移植肾间质纤维化是导致慢性移植肾失功、影响移植肾长期存活的最主要原因。虽然已知纤维细胞与纤维化关系密切，但其来源及作用途径尚未阐明。近年文献报道，骨髓来源的循环成纤维细胞可导致器官纤维化，但移植肾间质纤维化过程中，循环成纤维细胞是否参与、如何进行肾脏识别与沉积并不清楚。我们前期工作显示CCL21/CCR7通路对移植肾间质纤维化成纤维细胞的迁移有重要作用。由此，我们假设CCR7/CCL21途径可调控循环成纤维细胞在移植肾中的识别与沉积，并导致间质纤维化。为验证假设，我们拟利用雌性Fisher344大鼠作为供体，雄性Lewis大鼠作为受体构建移植肾间质纤维化的模型，通过Y染色体方法检测成纤维细胞的来源；采用成纤维细胞培养，CCR7siRNA靶向转染等方法，观察CCL21/CCR7通路在循环成纤维细胞肾脏识别与沉积中的作用及机制，为延缓移植肾纤维化的发生、发展及防治慢性移植肾失功提供方法。

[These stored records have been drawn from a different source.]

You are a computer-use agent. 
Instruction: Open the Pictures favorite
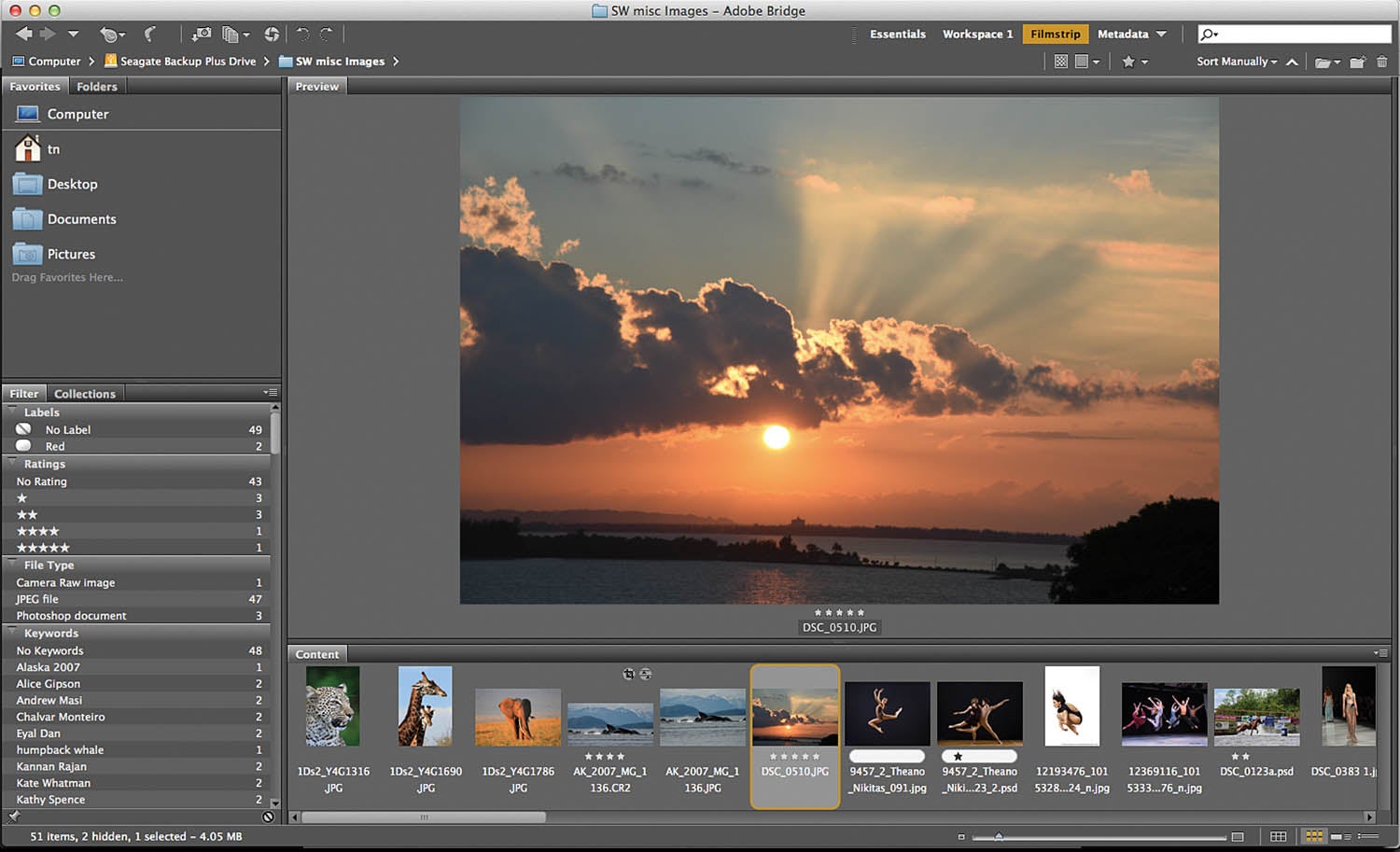(x=73, y=254)
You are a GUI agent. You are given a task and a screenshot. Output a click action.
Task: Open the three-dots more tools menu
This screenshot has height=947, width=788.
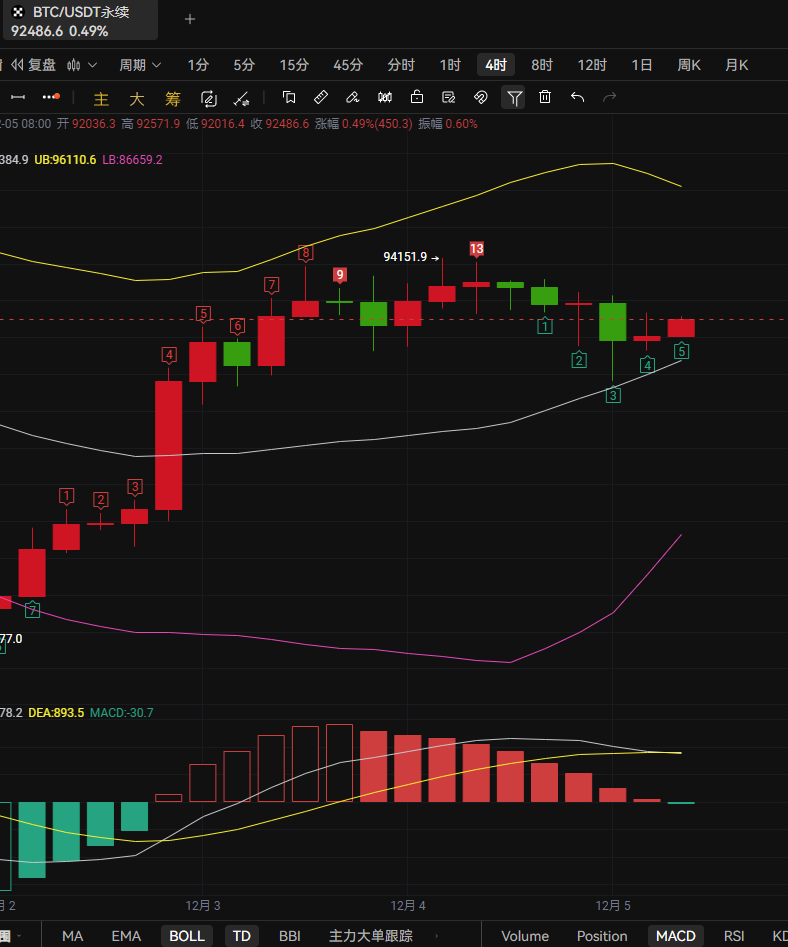(51, 97)
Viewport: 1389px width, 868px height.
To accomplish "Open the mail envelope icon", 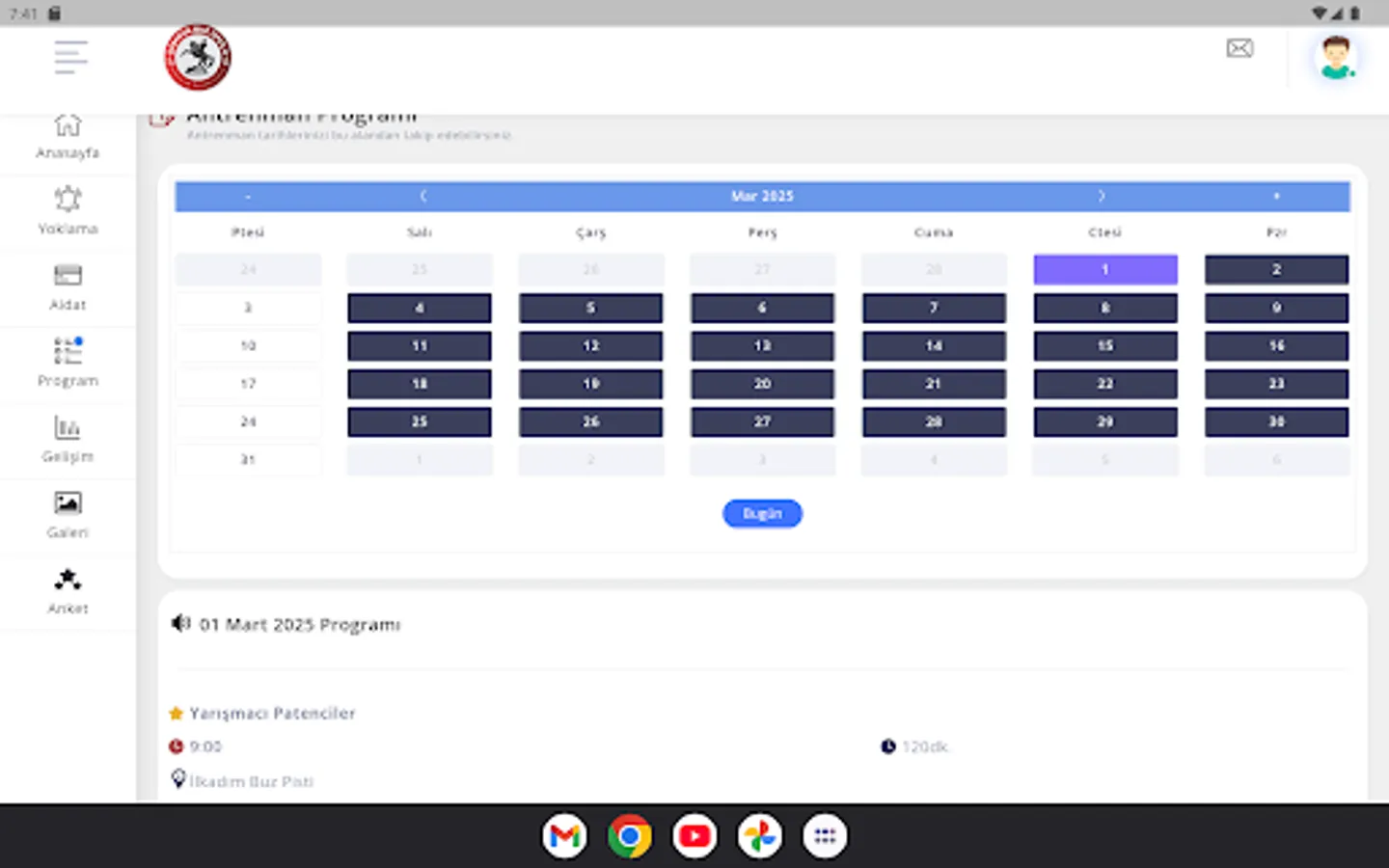I will [1239, 48].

慢性肾功能衰竭严重危害着人类的健康，肾移植是治疗肾功能衰竭的最佳选择。移植肾间质纤维化是导致慢性移植肾失功、影响移植肾长期存活的最主要原因。虽然已知纤维细胞与纤维化关系密切，但其来源及作用途径尚未阐明。近年文献报道，循环成纤维细胞可导致器官纤维化，但移植肾间质纤维化过程中，循环成纤维细胞是否参与、如何进行肾脏识别与沉积并不清楚。我们前期工作显示CCL21/CCR7通路对移植肾间质纤维化过程中成纤维细胞的迁移有重要作用。由此，我们假设CCR7/CCL21途径可调控循环成纤维细胞在移植肾中的识别与沉积，并导致间质纤维化。.本项目主要研究内容即为，研究移植肾中成纤维细胞的来源；探讨CCL21/CCR7信号通路在移植肾间质纤维化发生过程中的作用机制；观察抗CCL21治疗是否影响移植肾纤维化进程。.本研究利用一系列的研究方法和实验技术，包括建立肾移植患者随访标准化体系，收集人体移植肾穿刺标本，外周血分离培养循环成纤维细胞，CCR7siRNA靶向转染，构建SD大鼠供给Wistar大鼠的肾移植动物模型，证实了参与移植肾间质纤维化的成纤维细胞可来源于循环成纤维细胞，且循环成纤维细胞可加速移植肾纤维化进程；而循环成纤维细胞可能通过CCL21/CCR7信号途径迁移到移植肾；抗CCL21治疗可延缓移植肾纤维化进程。.本研究通过Y染色体原位杂交检测确定参与移植肾间质纤维化的成纤维细胞可来源于外周血循环成纤维细胞；成功建立移植肾动物模型进一步明确了循环成纤维细胞的作用及途径，并发现抗CCL21治疗可延缓移植肾纤维化进程；人体移植肾穿刺标本及临床资料的综合分析帮助我们在人移植肾中验证了成纤维细胞与肾脏功能改变及纤维化进程具有相关性。.本研究通过观察CCL21/CCR7通路在循环成纤维细胞肾脏识别与沉积中的作用及机制，为延缓移植肾纤维化的发生、发展及防治慢性移植肾失功提供方法，可能会成为延缓移植肾纤维化治疗的新靶点。